Еще одна мелочь, которая ускользнула от меня в предыдущих чтениях. Толстой про Анну проговаривается, что она всегда только притворялась в чувствах к мужу. Притворство это она ощущала, но никогда не переводила в слова или отчетливое понимание. А на вокзале после ночного и снежного признания Вронского вдруг осознала, что всегда притворялась и как ей неприятно сейчас за себя.
"В особенности поразило ее чувство недовольства собой, которое она испытала при встрече с ним. Чувство то было давнишнее, знакомое чувство, похожее на состояние притворства, которое она испытывала в отношениях к мужу; но прежде она не замечала этого чувства, теперь она ясно и больно сознала его."То есть она все время притворялась, привычно - а у Каренина было очень самодовольное чувство, что она полностью открыта для него и они очень близки. Когда же она перестала притворяться, что он ей близок - у него осталось ощущение, что отняли что-то настоящее.
"
Но для него, знавшего ее, знавшего, что, когда он ложился пятью минутами позже, она замечала и спрашивала о причине, для него, знавшего, что всякую свою радость, веселье, горе она тотчас сообщала ему, — для него теперь видеть, что она не хотела замечать его состояния, что не хотела ни слова сказать о себе, означало многое. Он видел, что та глубина ее души, всегда прежде открытая пред ним, была закрыта от него. Мало того, по тону ее он видел, что она и не смущалась этим, а прямо как бы говорила ему: да, закрыта, и это так должно быть и будет вперед."
Толстой прямо мастер показывать вот эту рассинхронизированность в чувствах людей - он пишет с точки зрения зрителя-бога этого места, знающего в подробностях, что чувстует внутри каждый из его героев - и одновременно видит, как другой даже близко не представляет себе этих чувств, конструирует сам какую-то картинку - и с этой картинкой общается. И как оба промахиваются.
Вот я в
одном из прошлых постов писала про сцену, где Анна сказала Вронскому о беременности - и как они оба видели свое и даже вообразить не могли, что за мысли и чувства в голове у другого.
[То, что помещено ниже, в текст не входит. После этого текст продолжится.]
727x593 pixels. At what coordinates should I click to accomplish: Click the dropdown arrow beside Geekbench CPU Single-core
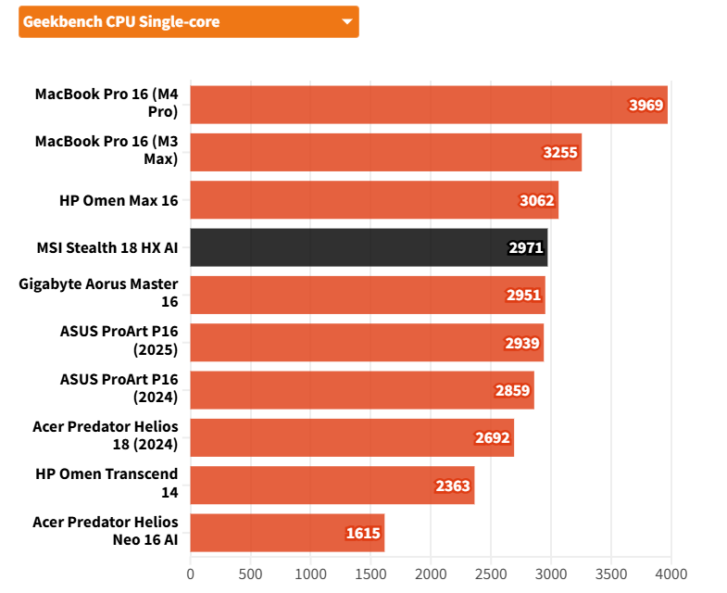(x=347, y=22)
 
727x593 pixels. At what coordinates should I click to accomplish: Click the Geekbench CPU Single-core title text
(x=121, y=22)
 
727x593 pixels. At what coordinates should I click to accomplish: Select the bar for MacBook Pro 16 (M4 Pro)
(x=429, y=105)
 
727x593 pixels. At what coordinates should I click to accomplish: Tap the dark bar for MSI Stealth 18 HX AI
(x=369, y=247)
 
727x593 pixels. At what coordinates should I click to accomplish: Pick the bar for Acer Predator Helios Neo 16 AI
(x=287, y=533)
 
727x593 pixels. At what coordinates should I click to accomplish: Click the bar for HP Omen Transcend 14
(x=332, y=486)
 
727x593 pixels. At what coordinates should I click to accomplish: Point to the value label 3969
(x=646, y=105)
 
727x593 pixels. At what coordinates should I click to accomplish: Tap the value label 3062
(x=537, y=200)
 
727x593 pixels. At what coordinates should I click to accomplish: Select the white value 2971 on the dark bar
(x=526, y=247)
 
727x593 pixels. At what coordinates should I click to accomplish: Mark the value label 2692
(x=493, y=437)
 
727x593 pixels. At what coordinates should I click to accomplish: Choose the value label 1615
(x=363, y=533)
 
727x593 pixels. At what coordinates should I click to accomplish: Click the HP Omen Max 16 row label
(x=118, y=200)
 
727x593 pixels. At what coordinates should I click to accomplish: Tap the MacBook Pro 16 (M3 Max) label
(x=107, y=152)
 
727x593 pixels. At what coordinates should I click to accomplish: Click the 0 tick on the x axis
(x=191, y=574)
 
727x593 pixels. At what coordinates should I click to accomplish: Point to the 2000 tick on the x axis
(x=431, y=574)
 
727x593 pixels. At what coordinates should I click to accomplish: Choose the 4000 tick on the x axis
(x=671, y=574)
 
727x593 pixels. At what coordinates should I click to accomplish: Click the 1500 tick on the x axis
(x=370, y=574)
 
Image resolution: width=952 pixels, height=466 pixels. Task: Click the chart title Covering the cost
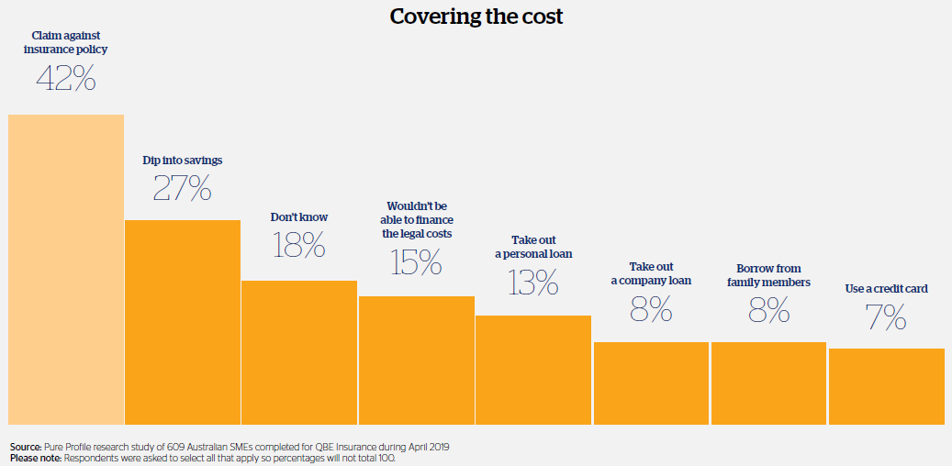[x=476, y=17]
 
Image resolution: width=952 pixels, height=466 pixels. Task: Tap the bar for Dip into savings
[x=182, y=322]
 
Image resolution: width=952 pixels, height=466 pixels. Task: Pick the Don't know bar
[x=299, y=352]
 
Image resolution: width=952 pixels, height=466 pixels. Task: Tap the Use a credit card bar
[x=886, y=386]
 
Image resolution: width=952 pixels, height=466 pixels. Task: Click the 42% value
[x=66, y=79]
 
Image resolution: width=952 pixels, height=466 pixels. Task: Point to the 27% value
[x=182, y=188]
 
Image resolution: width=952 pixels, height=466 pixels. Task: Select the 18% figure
[x=299, y=245]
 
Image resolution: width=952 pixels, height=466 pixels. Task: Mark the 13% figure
[x=533, y=282]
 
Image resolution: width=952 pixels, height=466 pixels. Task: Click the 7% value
[x=886, y=317]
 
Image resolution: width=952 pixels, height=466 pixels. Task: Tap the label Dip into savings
[x=183, y=161]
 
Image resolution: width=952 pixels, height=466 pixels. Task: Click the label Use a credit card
[x=886, y=289]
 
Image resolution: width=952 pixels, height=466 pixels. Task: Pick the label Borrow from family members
[x=768, y=275]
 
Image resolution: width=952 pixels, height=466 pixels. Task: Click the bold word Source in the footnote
[x=26, y=447]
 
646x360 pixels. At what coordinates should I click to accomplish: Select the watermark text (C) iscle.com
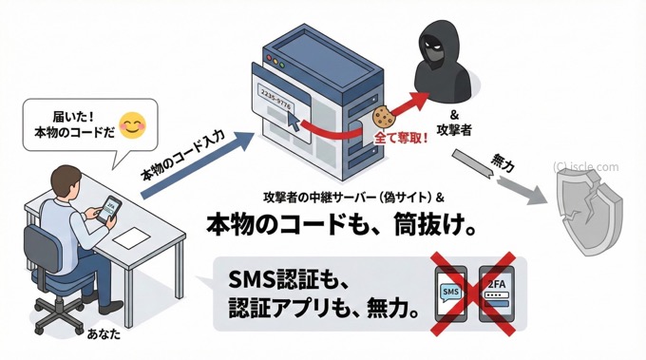(x=585, y=167)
А Толстой это все время фиксирует, как omnipresent god, как будто показывает нам одновременно и две внешние фигуры и два рентгеновских снимка их изнутри, но никогда не выражает своего отношения к этой несовпадаемости. Не говорит - как это трагично! Не говорит - Ах, если бы они только знали! Не упрекает людей за то, что они неспособны совершенно представить себе другого изнутри - вернее,
правильно представить. Фиксирует и описывает, как анатом, для нас, но не вмешивается даже слабым сожалением. А я, как начала это замечать, так испытываю чувство, похожее на отчаяние.